**Aufgaben**:
1. Gib den Absatz des Textauszugs über Tschernobyl, der mit „Berlin/Boston (AP/taz) – Die Informationen“ beginnt, in kürzerer Form wieder. Alle wesentlichen Fakten müssen erhalten bleiben.
2. Wie lange durfte sich Alexander Sich nach Angabe des Textauszugs über Tschernobyl dort aufhalten?
3. Setze den Textauszug über Tschernobyl im Anschluss an seinen letzten Satz fort.

**Textauszug**:
+++

Berlin/Boston (AP/taz) – Die Informationen über die Atomkatastrophe von Tschernobyl sind bis heute lückenhaft. Die heutige Regierung der Ukraine will das Atomprogramm fortsetzen, ihr Interesse an weiterer Aufklärung des Unfalls vom 26. April 1986 ist gering. Auch der amerikanische Atomphysiker und Mitarbeiter am Massachusetts Institute for Technology (MIT), Alexander Sich, konnte nur „Eindrücke“ sammeln, wie er in der Zeitung Boston Sunday Globe schreibt. Immerhin aber durfte er sich 18 Monate lang in Tschernobyl aufhalten und hat seine Untersuchungen zu einer Dissertation verarbeitet – „wahrscheinlich die beste Analyse dessen, was sich während der zehn Tage nach dem Unglücksfall abgespielt hat“, findet MIT-Professor Norman Rasmussen.

Sich will vor allem zwei Legenden widerlegen, die seit 1987 von der Internationalen Atomenergie- Behörde (IAEO) verbreitet und insbesondere in der deutschen Atomwirtschaft gerne geglaubt werden: Erstens hat sich in Tschernobyl tatsächlich jener nach praktischer Vernunft unmögliche Super- GAU der Kernschmelze ereignet, und zweitens geht von dem Unglücksblock noch immer akute Gefahr aus.

+++

**Bereitgestelltes Material**:

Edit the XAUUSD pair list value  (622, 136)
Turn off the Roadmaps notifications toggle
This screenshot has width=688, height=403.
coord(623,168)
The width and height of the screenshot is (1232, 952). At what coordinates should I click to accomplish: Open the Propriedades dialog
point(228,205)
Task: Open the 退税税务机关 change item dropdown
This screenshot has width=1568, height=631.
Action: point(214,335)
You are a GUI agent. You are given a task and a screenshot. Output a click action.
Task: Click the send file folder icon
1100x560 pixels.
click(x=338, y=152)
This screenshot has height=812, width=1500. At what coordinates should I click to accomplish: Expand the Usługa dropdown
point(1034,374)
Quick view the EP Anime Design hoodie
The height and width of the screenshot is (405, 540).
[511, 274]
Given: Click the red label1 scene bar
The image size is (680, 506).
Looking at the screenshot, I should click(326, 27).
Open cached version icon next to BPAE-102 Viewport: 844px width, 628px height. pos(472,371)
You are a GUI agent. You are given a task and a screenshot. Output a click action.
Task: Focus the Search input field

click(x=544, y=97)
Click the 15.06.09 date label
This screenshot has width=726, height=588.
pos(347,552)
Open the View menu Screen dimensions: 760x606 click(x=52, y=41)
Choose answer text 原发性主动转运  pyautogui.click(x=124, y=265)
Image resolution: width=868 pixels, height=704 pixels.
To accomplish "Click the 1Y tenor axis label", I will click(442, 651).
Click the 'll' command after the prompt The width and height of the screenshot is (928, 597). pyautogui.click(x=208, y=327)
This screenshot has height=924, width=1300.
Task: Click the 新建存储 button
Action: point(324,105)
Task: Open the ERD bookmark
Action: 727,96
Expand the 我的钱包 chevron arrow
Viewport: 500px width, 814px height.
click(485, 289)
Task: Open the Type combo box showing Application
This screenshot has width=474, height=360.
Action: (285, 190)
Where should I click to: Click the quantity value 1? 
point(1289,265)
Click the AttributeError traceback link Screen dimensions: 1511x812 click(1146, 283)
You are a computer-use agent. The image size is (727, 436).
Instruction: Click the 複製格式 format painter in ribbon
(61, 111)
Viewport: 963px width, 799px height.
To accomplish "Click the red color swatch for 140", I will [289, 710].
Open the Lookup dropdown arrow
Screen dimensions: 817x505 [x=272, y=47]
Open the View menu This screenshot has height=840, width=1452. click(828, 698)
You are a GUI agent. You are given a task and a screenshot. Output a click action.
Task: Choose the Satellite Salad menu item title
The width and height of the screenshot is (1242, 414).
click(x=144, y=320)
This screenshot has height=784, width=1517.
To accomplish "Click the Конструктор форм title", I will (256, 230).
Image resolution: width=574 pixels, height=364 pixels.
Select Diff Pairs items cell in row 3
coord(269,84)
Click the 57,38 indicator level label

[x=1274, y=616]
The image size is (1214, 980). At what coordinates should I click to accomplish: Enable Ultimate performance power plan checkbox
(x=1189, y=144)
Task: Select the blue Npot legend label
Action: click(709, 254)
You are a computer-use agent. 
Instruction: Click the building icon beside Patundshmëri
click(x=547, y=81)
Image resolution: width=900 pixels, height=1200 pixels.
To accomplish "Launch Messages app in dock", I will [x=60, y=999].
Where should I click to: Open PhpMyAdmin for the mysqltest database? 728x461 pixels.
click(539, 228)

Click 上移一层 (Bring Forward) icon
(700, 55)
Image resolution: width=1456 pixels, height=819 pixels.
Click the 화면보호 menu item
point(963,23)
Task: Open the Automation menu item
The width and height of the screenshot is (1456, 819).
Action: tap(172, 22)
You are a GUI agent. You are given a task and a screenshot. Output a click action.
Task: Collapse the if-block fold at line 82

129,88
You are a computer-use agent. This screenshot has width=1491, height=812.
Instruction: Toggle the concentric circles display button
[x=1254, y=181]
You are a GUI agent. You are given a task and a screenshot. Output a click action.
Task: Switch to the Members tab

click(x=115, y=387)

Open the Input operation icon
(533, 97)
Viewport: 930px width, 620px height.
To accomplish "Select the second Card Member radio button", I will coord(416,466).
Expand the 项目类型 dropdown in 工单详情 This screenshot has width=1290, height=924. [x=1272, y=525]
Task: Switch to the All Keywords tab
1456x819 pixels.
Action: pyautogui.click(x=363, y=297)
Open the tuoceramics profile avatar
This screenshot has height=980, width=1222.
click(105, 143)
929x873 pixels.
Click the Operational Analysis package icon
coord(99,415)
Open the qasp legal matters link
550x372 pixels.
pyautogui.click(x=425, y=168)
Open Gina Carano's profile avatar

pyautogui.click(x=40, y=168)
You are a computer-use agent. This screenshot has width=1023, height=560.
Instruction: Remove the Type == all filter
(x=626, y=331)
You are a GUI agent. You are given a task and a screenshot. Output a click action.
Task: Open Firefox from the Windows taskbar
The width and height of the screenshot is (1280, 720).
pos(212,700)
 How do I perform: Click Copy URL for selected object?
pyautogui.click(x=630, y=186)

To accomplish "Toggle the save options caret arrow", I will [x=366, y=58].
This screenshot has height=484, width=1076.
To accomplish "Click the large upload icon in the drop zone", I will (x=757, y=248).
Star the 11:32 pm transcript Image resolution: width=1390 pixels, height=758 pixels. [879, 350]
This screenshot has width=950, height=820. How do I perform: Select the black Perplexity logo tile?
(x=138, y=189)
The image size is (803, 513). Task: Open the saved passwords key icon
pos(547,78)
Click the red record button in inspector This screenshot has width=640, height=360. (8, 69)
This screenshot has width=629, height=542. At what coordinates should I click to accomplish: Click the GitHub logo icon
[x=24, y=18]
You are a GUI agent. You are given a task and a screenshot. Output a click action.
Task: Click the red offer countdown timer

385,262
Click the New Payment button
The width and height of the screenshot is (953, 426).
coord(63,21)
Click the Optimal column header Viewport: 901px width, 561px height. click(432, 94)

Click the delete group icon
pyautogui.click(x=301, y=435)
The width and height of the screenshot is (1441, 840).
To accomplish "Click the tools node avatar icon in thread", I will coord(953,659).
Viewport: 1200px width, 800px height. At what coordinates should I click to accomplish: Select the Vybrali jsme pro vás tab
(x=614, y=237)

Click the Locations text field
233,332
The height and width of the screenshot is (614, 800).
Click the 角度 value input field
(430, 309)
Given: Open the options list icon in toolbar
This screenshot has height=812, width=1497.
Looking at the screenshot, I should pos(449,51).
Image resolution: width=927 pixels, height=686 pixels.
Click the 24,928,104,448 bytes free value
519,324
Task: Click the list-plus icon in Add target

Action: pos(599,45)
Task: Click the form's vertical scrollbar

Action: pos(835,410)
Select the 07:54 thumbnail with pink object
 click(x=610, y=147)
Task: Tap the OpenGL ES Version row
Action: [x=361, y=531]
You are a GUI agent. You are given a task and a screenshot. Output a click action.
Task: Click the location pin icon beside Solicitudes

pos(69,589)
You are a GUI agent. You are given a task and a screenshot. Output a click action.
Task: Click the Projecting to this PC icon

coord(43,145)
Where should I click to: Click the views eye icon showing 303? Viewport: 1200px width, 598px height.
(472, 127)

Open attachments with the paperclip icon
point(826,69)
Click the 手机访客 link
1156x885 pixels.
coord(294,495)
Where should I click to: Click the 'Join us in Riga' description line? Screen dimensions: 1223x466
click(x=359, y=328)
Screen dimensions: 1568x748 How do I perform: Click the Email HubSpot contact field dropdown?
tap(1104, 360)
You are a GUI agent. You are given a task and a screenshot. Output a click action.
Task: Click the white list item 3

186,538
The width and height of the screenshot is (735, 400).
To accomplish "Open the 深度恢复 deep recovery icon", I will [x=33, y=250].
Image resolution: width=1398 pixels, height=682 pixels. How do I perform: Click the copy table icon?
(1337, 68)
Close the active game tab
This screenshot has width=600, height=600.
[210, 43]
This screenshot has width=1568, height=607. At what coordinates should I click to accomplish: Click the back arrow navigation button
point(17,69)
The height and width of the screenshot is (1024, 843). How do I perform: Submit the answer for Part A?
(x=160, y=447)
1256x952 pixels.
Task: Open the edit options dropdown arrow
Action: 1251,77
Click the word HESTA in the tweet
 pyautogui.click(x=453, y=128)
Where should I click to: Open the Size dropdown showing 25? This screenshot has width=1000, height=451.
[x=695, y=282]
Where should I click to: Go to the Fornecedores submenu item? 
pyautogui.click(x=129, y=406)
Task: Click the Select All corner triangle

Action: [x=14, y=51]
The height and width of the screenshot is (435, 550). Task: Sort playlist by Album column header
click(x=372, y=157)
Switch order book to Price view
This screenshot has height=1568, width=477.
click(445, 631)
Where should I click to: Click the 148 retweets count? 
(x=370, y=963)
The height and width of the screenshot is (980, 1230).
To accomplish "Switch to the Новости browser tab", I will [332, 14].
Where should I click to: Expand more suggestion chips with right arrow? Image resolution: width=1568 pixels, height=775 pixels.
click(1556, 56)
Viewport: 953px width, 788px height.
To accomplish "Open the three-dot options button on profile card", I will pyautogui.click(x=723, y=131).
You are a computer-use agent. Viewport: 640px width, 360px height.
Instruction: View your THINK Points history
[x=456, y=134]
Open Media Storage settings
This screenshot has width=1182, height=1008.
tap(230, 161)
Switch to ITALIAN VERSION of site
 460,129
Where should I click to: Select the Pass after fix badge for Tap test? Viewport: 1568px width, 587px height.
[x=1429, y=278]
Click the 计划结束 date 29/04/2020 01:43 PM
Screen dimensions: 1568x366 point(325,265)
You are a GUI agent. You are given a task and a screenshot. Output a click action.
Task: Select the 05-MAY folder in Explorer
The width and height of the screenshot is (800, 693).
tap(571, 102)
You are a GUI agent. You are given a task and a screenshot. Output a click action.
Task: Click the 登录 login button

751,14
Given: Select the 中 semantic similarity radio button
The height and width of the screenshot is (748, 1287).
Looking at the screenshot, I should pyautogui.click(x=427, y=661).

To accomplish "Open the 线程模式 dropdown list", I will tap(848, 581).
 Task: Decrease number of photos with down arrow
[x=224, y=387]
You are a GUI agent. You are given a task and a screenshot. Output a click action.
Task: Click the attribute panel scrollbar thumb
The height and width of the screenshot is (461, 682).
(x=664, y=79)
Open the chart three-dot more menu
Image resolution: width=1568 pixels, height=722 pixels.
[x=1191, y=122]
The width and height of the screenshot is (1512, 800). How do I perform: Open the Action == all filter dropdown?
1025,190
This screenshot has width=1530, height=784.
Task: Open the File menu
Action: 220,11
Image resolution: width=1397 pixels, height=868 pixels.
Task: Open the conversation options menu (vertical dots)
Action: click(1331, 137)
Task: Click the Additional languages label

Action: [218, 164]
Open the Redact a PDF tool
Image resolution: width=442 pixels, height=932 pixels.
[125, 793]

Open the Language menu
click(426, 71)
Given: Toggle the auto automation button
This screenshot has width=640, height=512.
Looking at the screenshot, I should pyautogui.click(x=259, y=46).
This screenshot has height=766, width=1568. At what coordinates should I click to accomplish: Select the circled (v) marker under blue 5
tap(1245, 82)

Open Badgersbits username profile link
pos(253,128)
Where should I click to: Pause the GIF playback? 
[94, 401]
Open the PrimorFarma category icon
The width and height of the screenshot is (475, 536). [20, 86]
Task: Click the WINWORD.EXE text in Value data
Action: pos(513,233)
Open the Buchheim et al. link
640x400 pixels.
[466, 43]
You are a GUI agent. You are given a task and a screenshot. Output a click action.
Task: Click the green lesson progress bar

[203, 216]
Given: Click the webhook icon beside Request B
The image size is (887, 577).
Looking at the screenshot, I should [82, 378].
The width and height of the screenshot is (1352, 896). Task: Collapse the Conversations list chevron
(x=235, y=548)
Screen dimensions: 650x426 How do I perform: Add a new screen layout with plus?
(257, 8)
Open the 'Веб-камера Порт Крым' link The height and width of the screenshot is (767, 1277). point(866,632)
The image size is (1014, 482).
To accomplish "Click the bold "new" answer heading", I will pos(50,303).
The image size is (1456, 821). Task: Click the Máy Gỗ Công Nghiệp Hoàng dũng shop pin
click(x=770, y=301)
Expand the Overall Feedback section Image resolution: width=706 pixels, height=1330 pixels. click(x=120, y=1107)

+++

**Schriftliche Antworten**:
1. Die Informationen über die Atomkatastrophe von Tschernobyl sind bis heute lückenhaft. Die ukrainische Regierung will ihr Atomprogramm fortsetzen und zeigt wenig Interesse daran, den Unfall vom 26. April 1986 weiter aufzuklären. Der amerikanische Atomphysiker Alexander Sich vom MIT konnte nach eigener Aussage im Boston Sunday Globe nur „Eindrücke“ sammeln. Er durfte sich aber 18 Monate in Tschernobyl aufhalten und verarbeitete seine Untersuchungen zu einer Dissertation. MIT-Professor Norman Rasmussen hält sie für die wahrscheinlich beste Analyse der zehn Tage nach dem Unglück.

2. 18 Monate lang.

3.
Auch der offizielle, von der IAEO akzeptierte Bericht der sowjetischen Akademie der Wissenschaften, gibt zu, daß die Kernschmelze bevorstand, als eine Dampf- und eine Wasserstoffexplosion das Reaktorgehäuse zerriß. Danach aber sei es gelungen, die überhitzten Brennelemente abzukühlen: Hubschrauber warfen etwa 5.000 Tonnen Sand „und anderes Material“ ab. Nach Sich haben lediglich die Piloten ihr Leben riskiert. Sinnloserweise: Sie waren angewiesen, ihre Ladungen auf eine rotglühende Stelle zu werfen, bei der es sich jedoch keinesfalls um den Reaktorkern gehandelt habe. Das nuklaere Feuer habe sich in den Keller durchgefressen und sei dann von selbst erloschen, bevor es mit dem Grundwasser eine weitere Dampfexplosion auslösen konnte, deren Folgen schier unvorstellbar wären.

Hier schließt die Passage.